Imaginez que vous avez un stock de ressources énergétiques se chiffrant dans les milliards de dollars, et que tout ce qu’il vous manque pour le mettre en valeur et en faire profiter votre économie locale, c’est les infrastructures de transport nécessaires pour l’exporter.

Publié le 13 juin 2019
Renaud Brossard
Renaud Brossard Directeur Québec, Fédération canadienne des contribuables

Vous tentez différents projets pour pallier ce manque et construire les infrastructures d’exportation nécessaires, mais, chaque fois, l’un des territoires par lesquels vous devez transiter afin d’atteindre votre marché cible s’oppose à ce que vos infrastructures de transport passent dans sa cour.

C’est exactement ce qui est en train de nous arriver avec les projets Northern Pass et New England Clean Energy Connect d’Hydro-Québec.

L’an dernier, c’est plus de 200 TWh d’électricité qu’Hydro-Québec a vendus, pour des revenus de près de 15 milliards. Malgré ces chiffres impressionnants, Hydro-Québec a « trop » d’électricité. L’eau s’accumule plus vite derrière ses barrages que la société ne réussit à vendre l’électricité qu’elle y produit.

Elle doit donc régulièrement ouvrir les vannes pour la laisser s’écouler, sans qu’il y ait d’électricité produite, faisant perdre des millions en revenus potentiels. En 2016, lorsque le Massachusetts a adopté une nouvelle loi imposant des cibles d’énergie propre à ses fournisseurs d’électricité, Hydro-Québec y a vu une occasion en or et s’est empressée de déposer des projets de nouvelles lignes d’exportation afin de pouvoir combler ces besoins. 

C’est vite devenu un élément-clé de la promotion du projet Northern Pass, qui ferait passer une ligne électrique par le New Hampshire afin de se rendre jusqu’au Massachusetts, puis le New England Clean Energy Connect, celui-ci passant par le Maine. 

Opposition féroce

Malheureusement pour Hydro-Québec, les opposants locaux ont eu raison du projet Northern Pass au New Hampshire, et l’opposition locale semble être assez féroce contre le New England Clean Energy Connect au Maine.

Dans chacun de ces cas, l’opposition est basée sur le fait qu’aucun de ces territoires ne veut voir passer ces lignes électriques dans sa cour.

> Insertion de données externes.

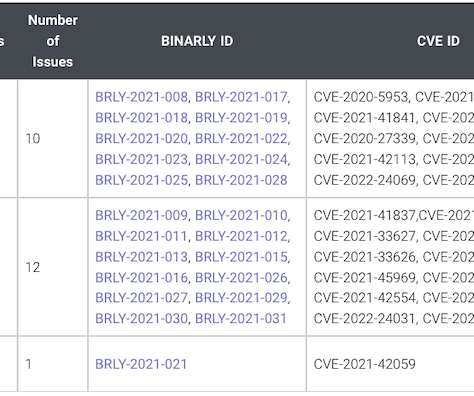This screenshot has width=474, height=396.
Task: Follow the BRLY-2021-031 link
Action: 241,319
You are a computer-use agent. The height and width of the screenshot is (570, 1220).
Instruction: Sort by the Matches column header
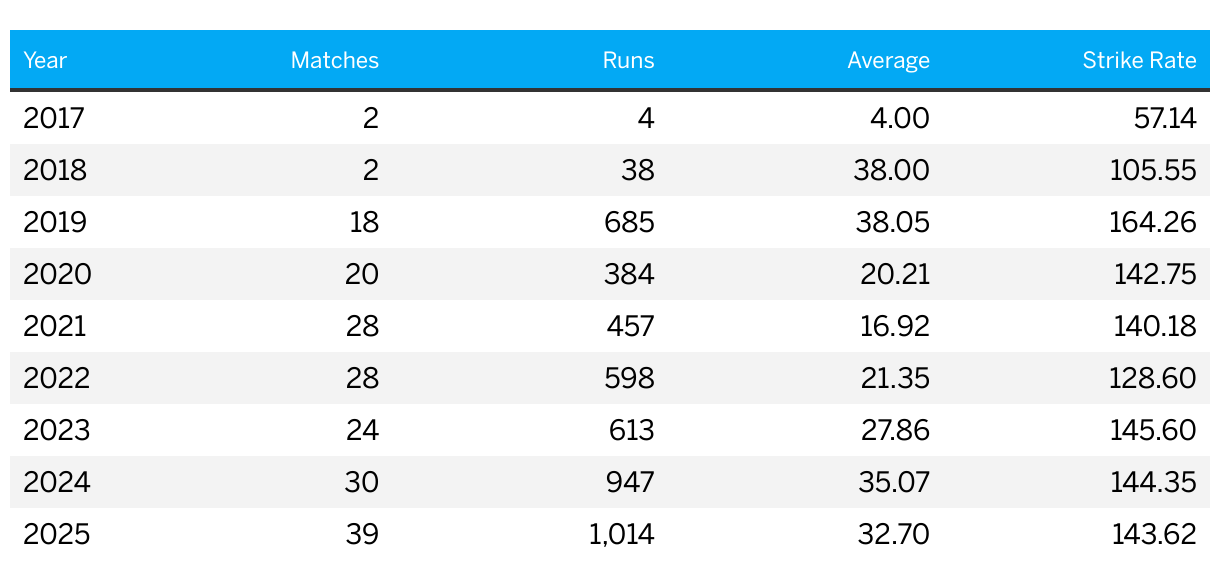click(335, 60)
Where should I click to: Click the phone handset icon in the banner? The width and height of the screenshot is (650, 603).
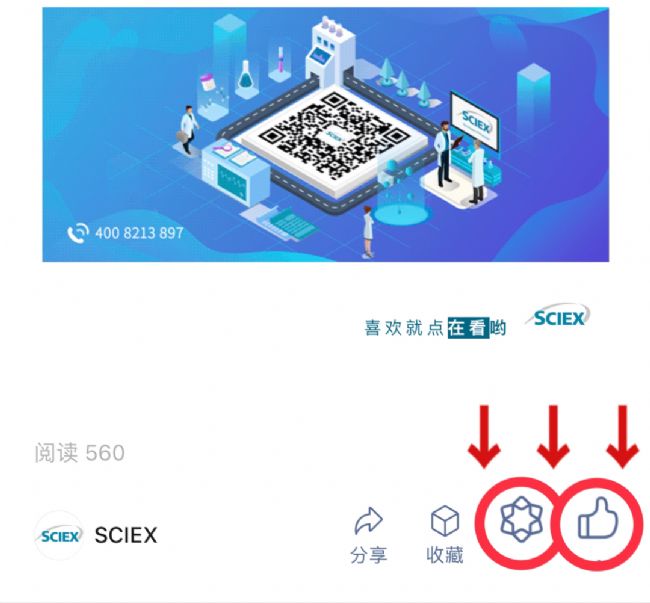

Si le Maine gagne son combat, Hydro-Québec perdra près de 10 milliards en revenus potentiels. C’est notre économie qui souffrirait parce que nos voisins du Sud ne veulent pas voir passer une ligne électrique.

Du Maine à l’Alberta

Si l’attitude antidéveloppement du Maine vous frustre, imaginez le ressentiment qu’il y a en Alberta par rapport à Énergie Est. En ce moment, 44 % du pétrole que nous consommons provient du reste du Canada, principalement de la Saskatchewan et de l’Alberta. Un autre 37 % provient des États-Unis, principalement du Texas, où nos compatriotes de l’Ouest sont forcés de vendre leur production au rabais étant donné le manque de pipelines d’exportation.

En d’autres termes, nos compatriotes vendent du pétrole à bas prix aux Américains, qui s’empressent ensuite de nous le revendre au gros prix et d’empocher la différence. Vous ne trouvez pas ça ridicule, vous ?

Cette différence dans le prix du pétrole représente une perte annuelle de 20,6 milliards pour l’économie canadienne, ce qui a un impact direct sur les taxes et les redevances versées par les pétrolières aux gouvernements provincial et fédéral, en plus de l’impact indirect sur les taxes associées aux emplois et à l’activité économique potentielle locale que cela aurait occasionné. Ça, c’est chacun d’entre nous, où que nous soyons au pays, qui pourrait en bénéficier.

Ne nous y méprenons pas : nos lignes électriques d’exportation, ce sont les pipelines du Québec, et l’opposition du Maine nous frustre autant que notre opposition frustre les Albertains. La différence est que, contrairement au Maine, nous retirerions un bénéfice direct des pipelines.